Extract:
Do you know how many days we had here in the 40's on the trot? At least 2 weeks worth non stop with a month of here and there cooler days. Didn't even put the AC on till it hit 35.  30 Was a cool change here only a month or so ago.
We are coming into winter now and where I am, we will get a few weeks down to zero with the occasional Minus morning temps. We got a bunch of -5's last winter and that was bad.

In some places that would be a warm winter. Mate in canada has been sending me pics of the snow Piled half way up his garage door.
I don't know how anyone could live in frozen hell holes like that but I guess they couldn't imagine living  in flaming hells like I take for granted.

We have insulation standards here too but I think they would be pretty poor in comparison to a lot of places. Double glazing is VERY rare here, Maybe a bit more popular down south where it's colder but still not typical by any stretch.

I'm in the process of building an oil burning heater to offset our heating/ power bills this winter.  Basing it on a 100KW spa heater. Probably only need to run at about 3Kw most of the time but will be interesting to see how it averages out.
I want to keep the place itself warm, not just the air.  I think if you don't heat soak the place, the walls, furniture, floors etc you are never really warm. If I ever built there would be a lot of things I'd do, hydronicaly or maybe electric floors would be one thing.
We are redoing the kitchen and I saw something at the tile place so might look into that to see if it's remotely affordable.

If I had a bit more suitable space, I'd like to put an IBC in the house full of heated water so there was a thermal mass slowly radiating heat all the time similar to an old russian stove.  by the same token the water could be cooled with a refrigerated system especially at night when temps were cooler and into the mornings. The heat really kicks in after lunch time here, Generally if you are out the direct sun the air temps aren't too bad but that sun sure fries you.

Data below:
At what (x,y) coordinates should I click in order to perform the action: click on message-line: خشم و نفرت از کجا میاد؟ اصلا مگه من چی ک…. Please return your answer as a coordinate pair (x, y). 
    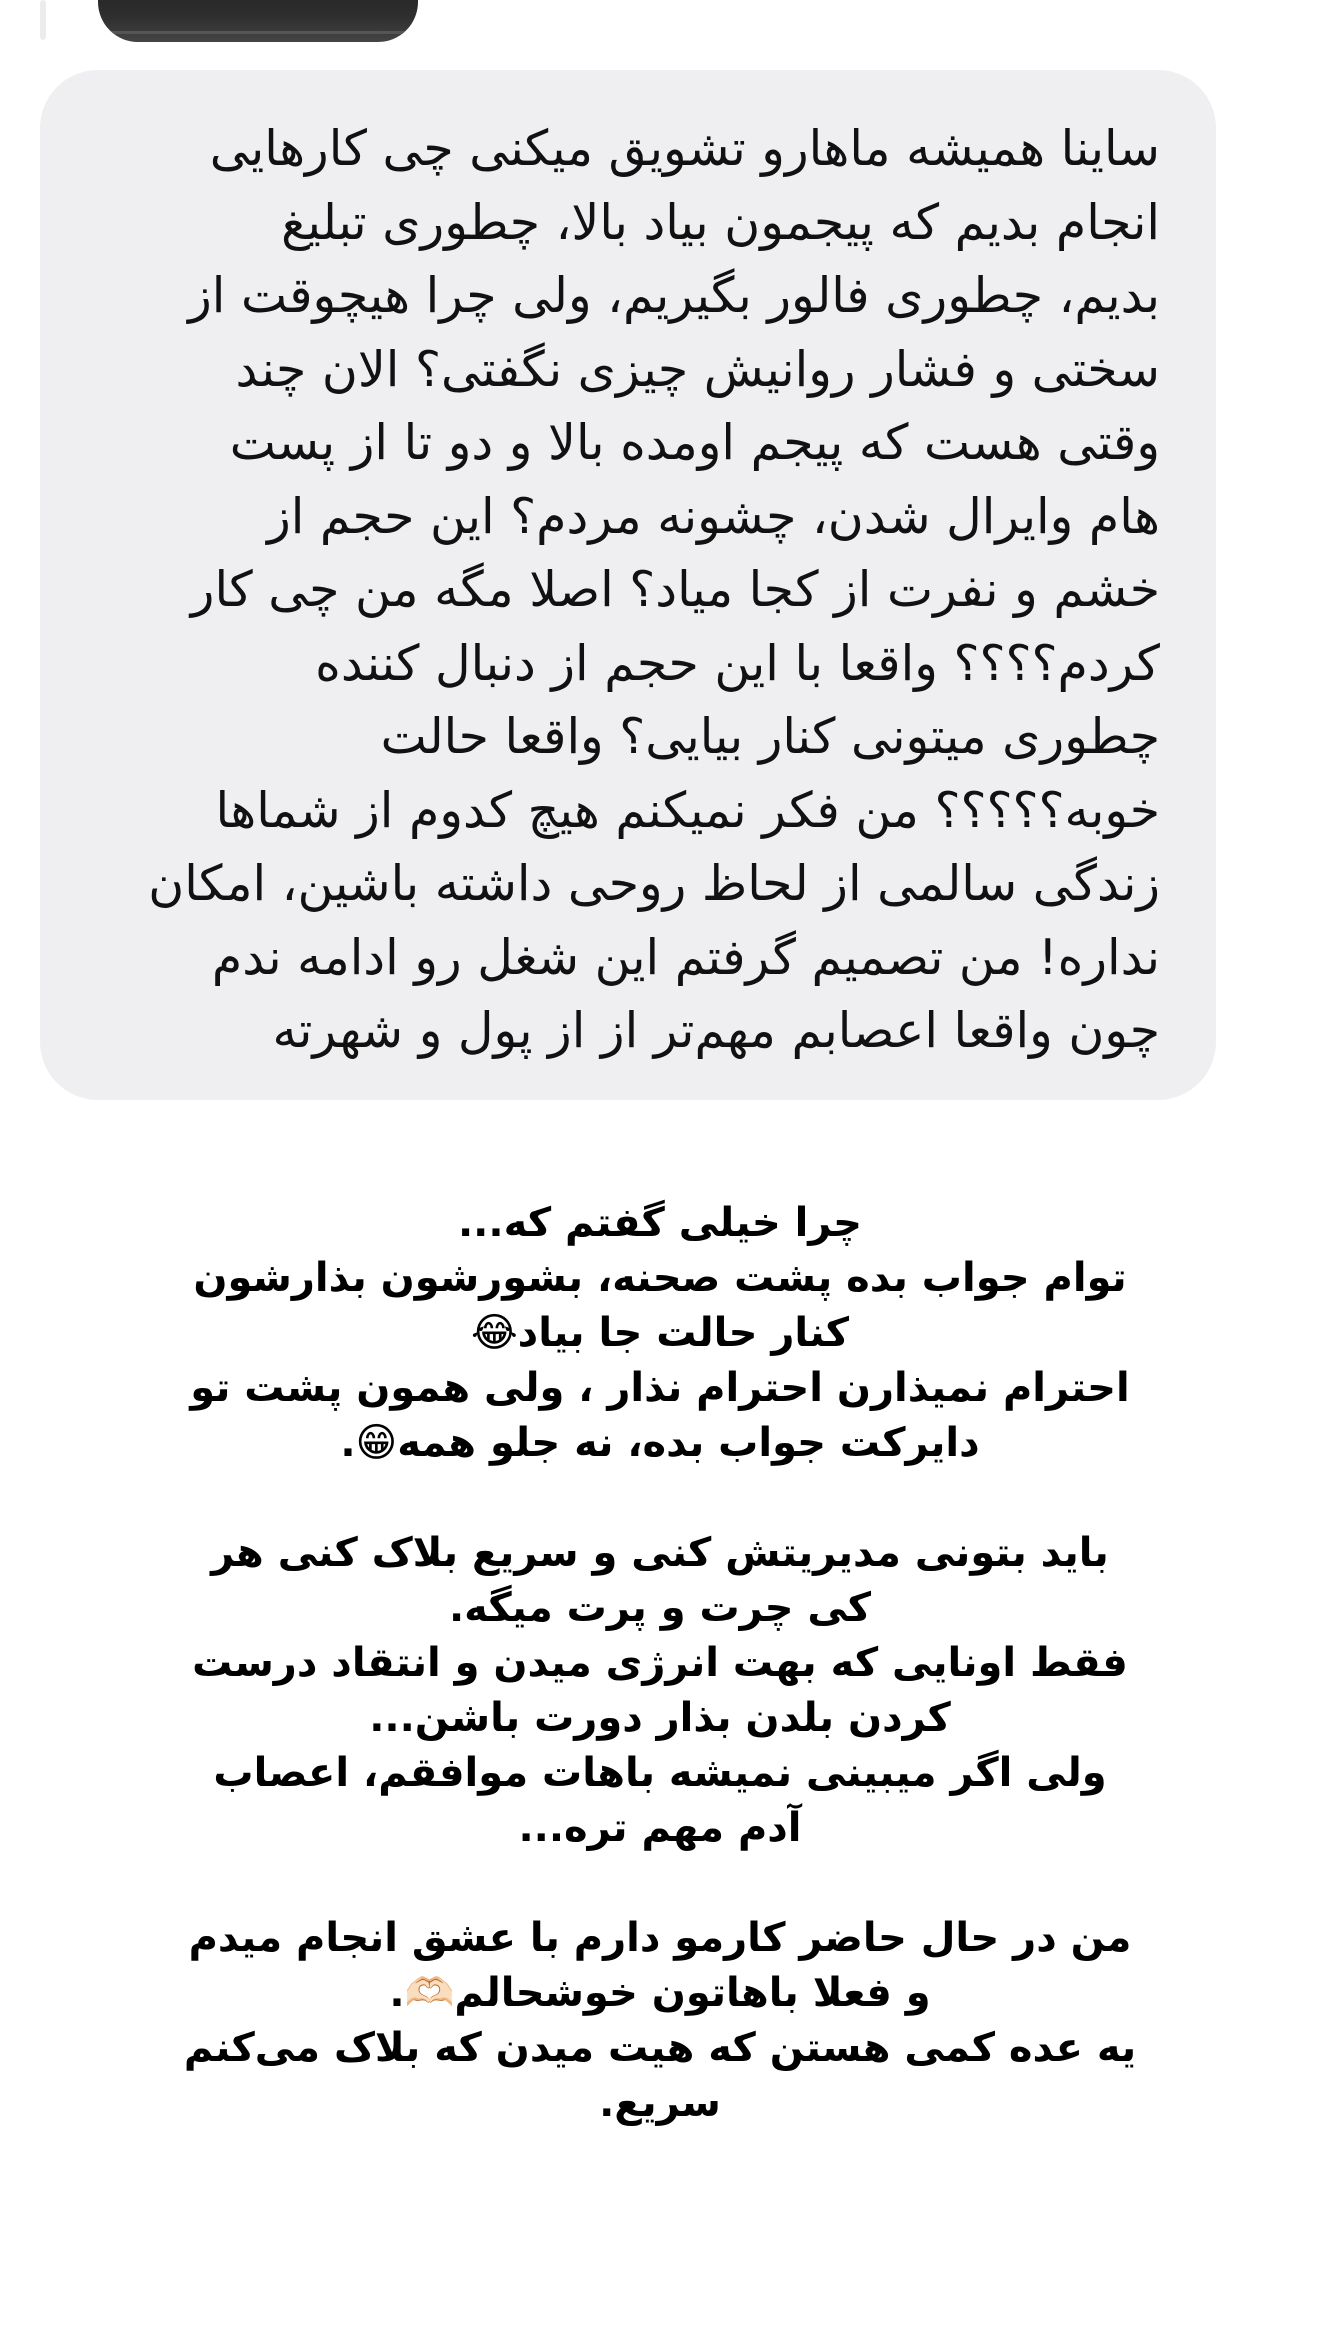
    Looking at the image, I should click on (675, 590).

Tasks for this exercise:
[A] In the post on home heating, why does the writer want to warm the house itself rather than only the air? Answer in one to three sentences.
[B] From the post on home heating, extract the passage between "I don't know" and "by any stretch.", inclusive.

Solutions for each task:
[A] The writer believes that unless the house is heat-soaked, meaning its walls, furniture, and floors are warmed, a person is never really warm. Heating only the air would therefore not be enough.

[B]
I don't know how anyone could live in frozen hell holes like that but I guess they couldn't imagine living  in flaming hells like I take for granted.

We have insulation standards here too but I think they would be pretty poor in comparison to a lot of places. Double glazing is VERY rare here, Maybe a bit more popular down south where it's colder but still not typical by any stretch.